"No. Not that I remember. What has it to do with me?"
"I'll tell you about her, and then maybe you'll see. The story is that a Greek sculptor made a beautiful statue which he worshipped so desperately that the gods turned it into a living girl. Well, you can imagine just how much that girl knew about life, can't you? She looked grown up, and was dressed like other young women of her day, but any kitten with its eyes open was better equipped for business than she, for kittens have claws and Galatea hadn't. Naturally she made some queer mistakes, and because a rather beastly world was slow to understand perfect innocence—the pre-serpentine innocence of Eve, so to speak—a lot of injustice was done to the poor little statue come alive. Some of the people wouldn't believe that she'd ever been a statue at all."
"I see!" exclaimed Mary, sharply. Then she was silent for a moment, thinking; but at last she put a sudden question: "What happened to Galatea?"

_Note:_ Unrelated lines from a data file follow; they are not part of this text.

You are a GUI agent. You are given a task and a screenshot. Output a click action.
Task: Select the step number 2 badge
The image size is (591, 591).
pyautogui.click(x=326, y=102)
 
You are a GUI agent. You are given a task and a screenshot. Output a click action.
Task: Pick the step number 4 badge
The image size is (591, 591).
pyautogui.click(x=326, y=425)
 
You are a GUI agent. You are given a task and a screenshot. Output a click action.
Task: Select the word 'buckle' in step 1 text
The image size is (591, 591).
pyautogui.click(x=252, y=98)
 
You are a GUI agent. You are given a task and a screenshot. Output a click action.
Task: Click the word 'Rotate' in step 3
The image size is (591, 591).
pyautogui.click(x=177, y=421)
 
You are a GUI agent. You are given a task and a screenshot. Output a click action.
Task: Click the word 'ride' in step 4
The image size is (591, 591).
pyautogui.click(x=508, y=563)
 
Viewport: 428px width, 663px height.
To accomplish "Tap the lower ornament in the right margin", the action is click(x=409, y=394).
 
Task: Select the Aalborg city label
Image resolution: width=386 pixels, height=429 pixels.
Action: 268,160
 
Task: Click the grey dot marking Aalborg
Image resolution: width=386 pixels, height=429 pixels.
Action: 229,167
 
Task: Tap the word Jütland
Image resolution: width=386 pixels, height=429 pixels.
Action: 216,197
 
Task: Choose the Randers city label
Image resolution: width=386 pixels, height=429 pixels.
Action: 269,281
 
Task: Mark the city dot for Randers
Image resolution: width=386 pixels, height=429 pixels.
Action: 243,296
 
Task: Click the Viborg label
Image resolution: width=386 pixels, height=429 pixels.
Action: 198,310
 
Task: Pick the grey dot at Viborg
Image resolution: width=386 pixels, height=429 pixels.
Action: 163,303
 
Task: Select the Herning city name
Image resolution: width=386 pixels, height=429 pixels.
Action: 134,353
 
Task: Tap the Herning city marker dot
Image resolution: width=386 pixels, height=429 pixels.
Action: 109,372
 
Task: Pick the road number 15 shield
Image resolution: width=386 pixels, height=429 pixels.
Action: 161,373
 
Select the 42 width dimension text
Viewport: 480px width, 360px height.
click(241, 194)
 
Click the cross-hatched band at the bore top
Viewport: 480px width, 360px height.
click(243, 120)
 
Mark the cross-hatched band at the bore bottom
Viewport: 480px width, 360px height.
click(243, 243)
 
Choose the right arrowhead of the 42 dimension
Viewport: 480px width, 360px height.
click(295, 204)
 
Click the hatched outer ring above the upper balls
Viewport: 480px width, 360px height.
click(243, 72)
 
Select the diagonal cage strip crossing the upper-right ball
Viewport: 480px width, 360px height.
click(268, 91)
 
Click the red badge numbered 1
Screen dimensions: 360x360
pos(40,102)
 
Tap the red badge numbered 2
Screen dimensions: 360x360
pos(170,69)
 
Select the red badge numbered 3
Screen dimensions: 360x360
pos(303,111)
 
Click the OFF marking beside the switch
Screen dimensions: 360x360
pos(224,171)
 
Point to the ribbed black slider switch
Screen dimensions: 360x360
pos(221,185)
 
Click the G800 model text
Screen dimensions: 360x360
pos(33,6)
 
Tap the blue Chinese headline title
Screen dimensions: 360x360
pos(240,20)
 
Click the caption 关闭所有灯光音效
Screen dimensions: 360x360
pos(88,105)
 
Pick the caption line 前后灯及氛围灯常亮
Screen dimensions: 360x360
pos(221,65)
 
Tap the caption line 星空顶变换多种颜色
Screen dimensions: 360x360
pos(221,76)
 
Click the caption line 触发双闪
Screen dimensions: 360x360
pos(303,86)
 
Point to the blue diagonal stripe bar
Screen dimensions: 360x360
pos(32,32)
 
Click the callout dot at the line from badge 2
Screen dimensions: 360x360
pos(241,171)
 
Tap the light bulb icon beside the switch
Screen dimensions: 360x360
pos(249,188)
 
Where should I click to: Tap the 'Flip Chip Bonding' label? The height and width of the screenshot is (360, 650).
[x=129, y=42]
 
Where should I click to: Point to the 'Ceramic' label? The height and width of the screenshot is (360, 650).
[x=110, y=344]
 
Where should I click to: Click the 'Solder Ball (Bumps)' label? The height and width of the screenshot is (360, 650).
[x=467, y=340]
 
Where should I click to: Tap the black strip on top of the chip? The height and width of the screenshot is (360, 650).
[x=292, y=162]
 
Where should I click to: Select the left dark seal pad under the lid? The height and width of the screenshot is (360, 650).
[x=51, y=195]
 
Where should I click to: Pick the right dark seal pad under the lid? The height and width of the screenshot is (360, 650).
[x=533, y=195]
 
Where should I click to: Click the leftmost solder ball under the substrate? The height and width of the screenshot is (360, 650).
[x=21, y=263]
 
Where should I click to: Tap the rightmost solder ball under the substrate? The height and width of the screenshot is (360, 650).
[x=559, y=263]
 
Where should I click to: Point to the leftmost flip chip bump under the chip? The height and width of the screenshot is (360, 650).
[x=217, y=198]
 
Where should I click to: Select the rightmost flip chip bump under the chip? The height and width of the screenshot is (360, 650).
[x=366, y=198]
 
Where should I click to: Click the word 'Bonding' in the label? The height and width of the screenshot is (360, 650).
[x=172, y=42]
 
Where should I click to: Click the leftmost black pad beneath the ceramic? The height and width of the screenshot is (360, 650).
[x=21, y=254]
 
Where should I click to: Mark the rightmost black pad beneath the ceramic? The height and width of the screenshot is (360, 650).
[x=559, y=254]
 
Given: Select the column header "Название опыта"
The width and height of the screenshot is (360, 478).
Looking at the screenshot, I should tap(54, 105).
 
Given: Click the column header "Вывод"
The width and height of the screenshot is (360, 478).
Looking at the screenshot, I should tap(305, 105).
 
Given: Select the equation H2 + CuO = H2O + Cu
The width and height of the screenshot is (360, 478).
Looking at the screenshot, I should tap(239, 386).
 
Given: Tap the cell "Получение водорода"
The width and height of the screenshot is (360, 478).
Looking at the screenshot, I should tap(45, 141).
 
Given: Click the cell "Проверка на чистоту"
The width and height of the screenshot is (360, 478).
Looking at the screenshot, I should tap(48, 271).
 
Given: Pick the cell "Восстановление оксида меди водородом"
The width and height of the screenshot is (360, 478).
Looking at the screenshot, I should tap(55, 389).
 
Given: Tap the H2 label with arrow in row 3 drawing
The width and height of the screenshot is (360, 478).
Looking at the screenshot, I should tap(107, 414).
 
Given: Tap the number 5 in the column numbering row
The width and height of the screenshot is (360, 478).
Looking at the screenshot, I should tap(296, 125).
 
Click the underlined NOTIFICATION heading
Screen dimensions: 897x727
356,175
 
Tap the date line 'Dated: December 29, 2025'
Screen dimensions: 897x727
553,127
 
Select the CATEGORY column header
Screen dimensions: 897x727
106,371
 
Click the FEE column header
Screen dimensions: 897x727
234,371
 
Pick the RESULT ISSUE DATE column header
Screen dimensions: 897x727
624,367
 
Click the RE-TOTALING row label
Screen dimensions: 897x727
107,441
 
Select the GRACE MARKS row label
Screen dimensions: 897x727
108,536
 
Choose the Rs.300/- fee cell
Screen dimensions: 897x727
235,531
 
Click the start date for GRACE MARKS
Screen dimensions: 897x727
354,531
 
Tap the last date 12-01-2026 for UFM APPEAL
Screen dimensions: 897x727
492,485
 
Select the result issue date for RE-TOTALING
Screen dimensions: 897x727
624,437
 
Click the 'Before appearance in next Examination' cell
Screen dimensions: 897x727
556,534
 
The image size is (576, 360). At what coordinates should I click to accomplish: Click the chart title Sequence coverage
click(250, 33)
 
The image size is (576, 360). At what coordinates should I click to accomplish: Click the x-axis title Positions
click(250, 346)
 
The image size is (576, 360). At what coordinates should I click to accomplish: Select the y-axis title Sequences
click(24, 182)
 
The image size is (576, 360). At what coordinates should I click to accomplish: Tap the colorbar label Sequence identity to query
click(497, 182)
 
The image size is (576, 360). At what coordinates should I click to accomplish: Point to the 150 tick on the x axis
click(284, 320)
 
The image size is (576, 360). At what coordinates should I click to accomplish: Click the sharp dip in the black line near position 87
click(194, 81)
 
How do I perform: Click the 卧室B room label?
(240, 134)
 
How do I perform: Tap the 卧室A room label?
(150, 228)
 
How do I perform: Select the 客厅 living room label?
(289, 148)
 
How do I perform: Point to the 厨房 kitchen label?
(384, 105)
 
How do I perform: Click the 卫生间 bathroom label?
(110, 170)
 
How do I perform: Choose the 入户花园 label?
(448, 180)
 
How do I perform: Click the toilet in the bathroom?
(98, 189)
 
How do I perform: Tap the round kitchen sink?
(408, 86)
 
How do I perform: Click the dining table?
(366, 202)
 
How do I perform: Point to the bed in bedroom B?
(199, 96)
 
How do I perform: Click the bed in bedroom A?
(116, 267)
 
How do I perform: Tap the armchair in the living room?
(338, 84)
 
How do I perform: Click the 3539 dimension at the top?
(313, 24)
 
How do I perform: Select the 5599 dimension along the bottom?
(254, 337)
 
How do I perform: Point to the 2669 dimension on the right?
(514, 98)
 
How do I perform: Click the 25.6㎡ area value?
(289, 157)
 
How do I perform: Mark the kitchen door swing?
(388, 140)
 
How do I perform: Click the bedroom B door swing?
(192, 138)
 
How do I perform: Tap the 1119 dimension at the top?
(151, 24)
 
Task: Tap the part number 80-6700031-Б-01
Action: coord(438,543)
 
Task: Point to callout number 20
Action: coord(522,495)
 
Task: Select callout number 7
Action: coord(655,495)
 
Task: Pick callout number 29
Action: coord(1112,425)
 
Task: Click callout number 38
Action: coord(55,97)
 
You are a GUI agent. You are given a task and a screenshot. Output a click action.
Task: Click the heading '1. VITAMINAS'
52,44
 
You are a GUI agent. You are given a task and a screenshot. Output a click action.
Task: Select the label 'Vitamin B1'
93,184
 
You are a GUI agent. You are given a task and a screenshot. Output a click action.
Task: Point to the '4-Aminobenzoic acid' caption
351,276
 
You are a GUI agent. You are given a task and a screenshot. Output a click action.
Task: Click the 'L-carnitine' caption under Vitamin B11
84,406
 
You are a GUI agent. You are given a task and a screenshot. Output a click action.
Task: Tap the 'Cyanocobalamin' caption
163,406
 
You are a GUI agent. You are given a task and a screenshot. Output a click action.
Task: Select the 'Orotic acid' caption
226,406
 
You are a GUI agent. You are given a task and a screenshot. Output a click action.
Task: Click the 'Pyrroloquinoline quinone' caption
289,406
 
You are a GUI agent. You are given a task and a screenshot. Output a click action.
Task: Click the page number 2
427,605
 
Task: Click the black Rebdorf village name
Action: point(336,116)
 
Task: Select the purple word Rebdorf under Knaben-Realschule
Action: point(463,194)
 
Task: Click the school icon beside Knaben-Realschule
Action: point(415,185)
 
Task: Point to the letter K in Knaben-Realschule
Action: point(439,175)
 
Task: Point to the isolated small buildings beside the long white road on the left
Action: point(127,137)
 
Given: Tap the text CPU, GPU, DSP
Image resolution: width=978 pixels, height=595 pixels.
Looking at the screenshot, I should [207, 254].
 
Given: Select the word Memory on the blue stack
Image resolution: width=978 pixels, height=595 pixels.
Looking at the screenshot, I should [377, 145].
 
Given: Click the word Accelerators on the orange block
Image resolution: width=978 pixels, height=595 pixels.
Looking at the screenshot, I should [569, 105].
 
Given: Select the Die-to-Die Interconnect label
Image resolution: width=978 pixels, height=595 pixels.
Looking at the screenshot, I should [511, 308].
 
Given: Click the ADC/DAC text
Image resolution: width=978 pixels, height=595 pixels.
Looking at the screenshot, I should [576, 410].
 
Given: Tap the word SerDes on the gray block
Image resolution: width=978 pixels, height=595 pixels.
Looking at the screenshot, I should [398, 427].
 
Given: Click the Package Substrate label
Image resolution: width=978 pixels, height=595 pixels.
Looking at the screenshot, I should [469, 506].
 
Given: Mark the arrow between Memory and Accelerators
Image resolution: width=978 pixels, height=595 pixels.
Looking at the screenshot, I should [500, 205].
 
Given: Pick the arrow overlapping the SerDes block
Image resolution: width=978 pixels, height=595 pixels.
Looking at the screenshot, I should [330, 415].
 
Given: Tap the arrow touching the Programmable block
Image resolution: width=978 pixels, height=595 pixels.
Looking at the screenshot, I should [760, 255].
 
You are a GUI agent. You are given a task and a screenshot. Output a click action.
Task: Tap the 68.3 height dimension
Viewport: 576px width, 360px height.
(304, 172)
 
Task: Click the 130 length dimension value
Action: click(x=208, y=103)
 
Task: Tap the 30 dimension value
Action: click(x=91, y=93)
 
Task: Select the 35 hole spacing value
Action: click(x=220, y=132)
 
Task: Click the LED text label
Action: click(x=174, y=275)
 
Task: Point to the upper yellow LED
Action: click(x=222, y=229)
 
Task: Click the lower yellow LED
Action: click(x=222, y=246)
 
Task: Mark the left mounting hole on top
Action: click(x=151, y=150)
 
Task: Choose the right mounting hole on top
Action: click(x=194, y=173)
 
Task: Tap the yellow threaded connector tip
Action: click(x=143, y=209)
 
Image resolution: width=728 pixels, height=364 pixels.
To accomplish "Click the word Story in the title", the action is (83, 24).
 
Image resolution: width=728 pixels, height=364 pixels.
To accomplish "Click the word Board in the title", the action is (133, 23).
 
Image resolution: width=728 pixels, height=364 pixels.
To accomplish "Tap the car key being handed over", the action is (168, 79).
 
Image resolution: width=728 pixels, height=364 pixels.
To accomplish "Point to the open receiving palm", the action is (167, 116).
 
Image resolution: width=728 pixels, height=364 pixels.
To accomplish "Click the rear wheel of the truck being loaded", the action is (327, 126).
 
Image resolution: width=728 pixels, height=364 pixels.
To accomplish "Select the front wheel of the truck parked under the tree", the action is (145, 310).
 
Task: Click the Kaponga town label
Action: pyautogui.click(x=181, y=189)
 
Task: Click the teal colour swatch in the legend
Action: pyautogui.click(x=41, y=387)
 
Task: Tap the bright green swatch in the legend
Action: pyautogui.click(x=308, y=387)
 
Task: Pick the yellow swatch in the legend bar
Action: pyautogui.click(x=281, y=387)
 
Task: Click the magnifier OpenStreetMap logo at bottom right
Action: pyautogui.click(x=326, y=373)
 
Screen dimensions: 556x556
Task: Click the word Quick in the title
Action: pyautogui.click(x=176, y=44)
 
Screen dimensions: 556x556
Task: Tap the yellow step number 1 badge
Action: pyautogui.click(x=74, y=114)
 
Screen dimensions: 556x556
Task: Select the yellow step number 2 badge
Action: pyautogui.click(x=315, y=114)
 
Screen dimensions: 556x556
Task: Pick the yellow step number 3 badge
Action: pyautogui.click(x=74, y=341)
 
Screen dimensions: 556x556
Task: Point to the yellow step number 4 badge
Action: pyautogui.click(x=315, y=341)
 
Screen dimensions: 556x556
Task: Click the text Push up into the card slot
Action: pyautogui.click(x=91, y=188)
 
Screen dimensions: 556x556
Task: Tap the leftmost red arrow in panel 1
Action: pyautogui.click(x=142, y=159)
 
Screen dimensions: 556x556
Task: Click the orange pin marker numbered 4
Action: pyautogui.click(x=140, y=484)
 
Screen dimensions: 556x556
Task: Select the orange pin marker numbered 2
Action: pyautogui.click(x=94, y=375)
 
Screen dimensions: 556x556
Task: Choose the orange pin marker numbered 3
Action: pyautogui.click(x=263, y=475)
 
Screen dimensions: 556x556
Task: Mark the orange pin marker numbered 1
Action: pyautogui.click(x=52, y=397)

"Oh, the poor girl was so disgusted with the world that she went back to being a statue again eventually. I think myself it was rather weak of her, and that if she'd waited a bit she might have done better."
"I'm not sure," Mary said, slowly. "To-night I feel as if there was nothing better—than going back and being a statue."
"You won't feel like that to-morrow. The sun brings courage. I know—by experience. You think, Miss Grant, for some reason or other—I don't even want you to tell me what, unless it would do you good to tell—that you're down in the depths. But you're not. You never can be. Where you are it will always be light, really."
"What makes you believe I am good, if others don't believe it?" She turned on him with the question, the moon carving her features in marble purity, as if Galatea were already freezing again into the coldness of a statue. The whole effect of her, in the long white cloak with its hood pulled over the shining hair, was spiritual and unearthly. Hannaford would have given his life for her, happily, just then.
"I don't know what others believe," he said. "I have seen for a long time now, almost since the first, that you were a very innocent sort of girl enjoying yourself in a new way, and losing your head over it a little. Perhaps because I've been down in the depths we talked about, and look on life differently from what I did before, I may have clearer sight. I don't know what you did or were until you came here, but I've realized to-night all of a sudden that you are absolutely a child. There is no worldly knowledge in you. You're what I said. You're Galatea."
"You see this, without any telling," she cried. "And yet——" She bit her lip and kept back the words that would have rushed out, to shame her. But he knew with the unerring knowledge of one who loves, that she had nearly added: "And yet the one man who ought to understand me, does not. It is only you."
It was a bitter knowledge, but he faced it, hating the other man, who had hurt and did not deserve her. But he did not guess that the man was Prince Vanno Della Robbia. He had not heard Vanno almost commanding Mary to dance with him, and had not seen them go up on the bridge together. Hannaford was not even aware that they knew each other. The man in his mind was Dick Carleton, or possibly the Maharajah of Indorwana, whom some women found strangely attractive.